Open GoogleCodeExporter opened 9 years ago

GoogleCodeExporter commented 9 years ago
What steps will reproduce the problem?
1. I opened my .tex file with Telugu characters (previously created using 
Notepad)
2. Excepe some commands like \documentclass etc. every thing is converting 
to chinese characters.
3. Evem the \end{document}

What is the expected output? What do you see instead?

What version of the product are you using? On what operating system?

MS Windows Vista and TeXworks r.237

Please provide any additional information below.

Original issue reported on code.google.com by dvg...@gmail.com on 12 May 2009 at 5:24

GoogleCodeExporter commented 9 years ago
What encoding was the .tex file saved with? TeXworks should interpret the text 
as
UTF-8 by default, unless you change its preferences.

Could you attach such a Telugu .tex file here, so we can see what's in it?

Original comment by jfkth...@gmail.com on 12 May 2009 at 12:07

GoogleCodeExporter commented 9 years ago
Please find the attachments.

Original comment by dvg...@gmail.com on 13 May 2009 at 4:01

Attachments:

GoogleCodeExporter commented 9 years ago
The file test-amma.tex uses UTF-16LE encoding; TeXworks does not automatically
recognize this, but tries to interpret the data as UTF-8 instead.

If you add a comment (using Notepad) of the form

% !TEX encoding = UTF-16LE

at the start of the file, then it should load correctly in TeXworks.
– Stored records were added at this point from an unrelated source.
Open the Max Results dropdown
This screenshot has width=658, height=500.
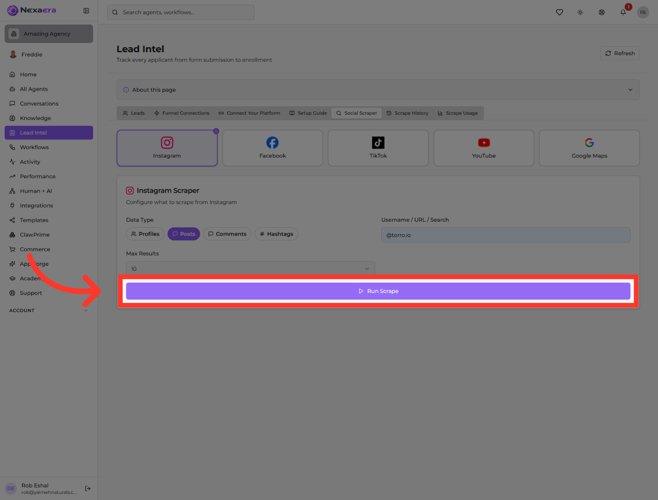[x=250, y=269]
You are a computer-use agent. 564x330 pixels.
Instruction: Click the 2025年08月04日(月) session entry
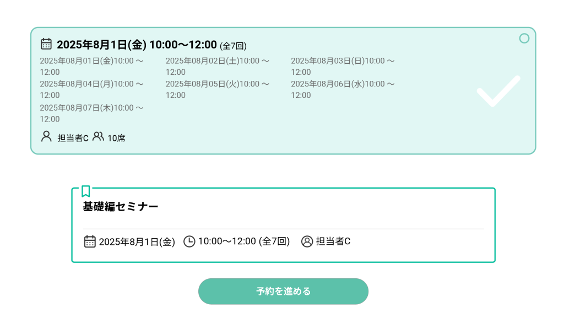coord(92,90)
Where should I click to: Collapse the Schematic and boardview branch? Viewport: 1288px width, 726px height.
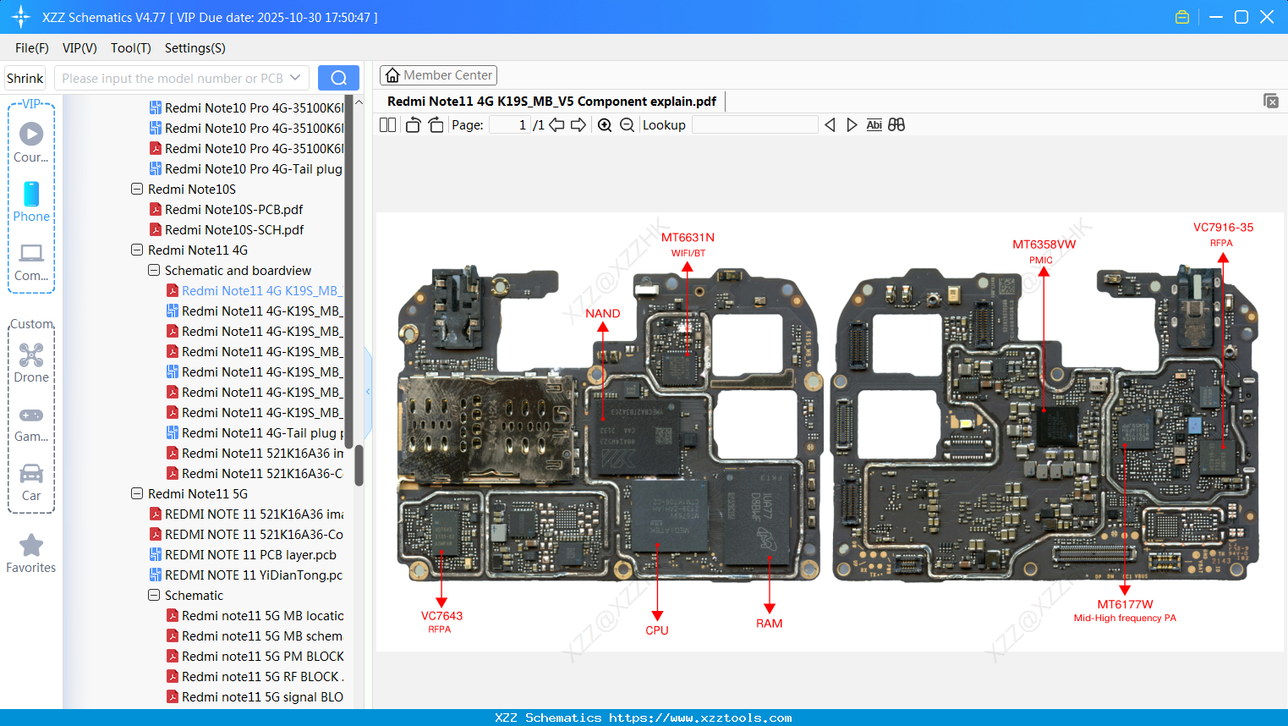pyautogui.click(x=153, y=270)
Or you can 
use
the Preferences dialog to make that the default encoding.

I guess TeXworks should probably try to auto-detect UTF-16 encoding forms, to 
avoid
this particular surprise.

However, I would *strongly* recommend using UTF-8 instead for XeTeX input 
files, as
many tools (especially in the TeX world) will not handle UTF-16 correctly.
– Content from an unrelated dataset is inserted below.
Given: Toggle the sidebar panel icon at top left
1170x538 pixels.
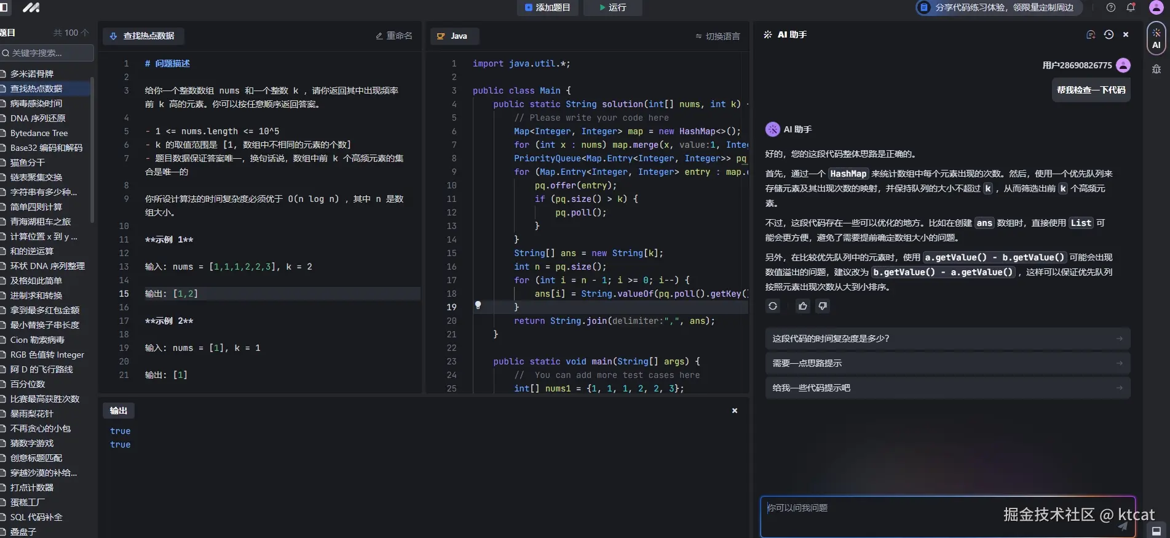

Original comment by jfkth...@gmail.com on 13 May 2009 at 4:17

GoogleCodeExporter commented 9 years ago
In r797, the possibility to reload the current document with a different 
encoding than the one detected automatically. (Just right-click on the encoding 
label in the status bar, select the encoding you want to use form the menu, 
then repeat and select "Reload using selected encoding")
That way, it is possible to work with files with non-UTF8 encoding without 
having to resort to other programs. (It is strongly recommended to add an 
encoding modline immediately so the proper encoding is picked up when using the 
same file in the future).

This still doesn't auto-detect non-UTF8 encodings, though; you either have to 
know/guess the proper encoding or try several items from the menu.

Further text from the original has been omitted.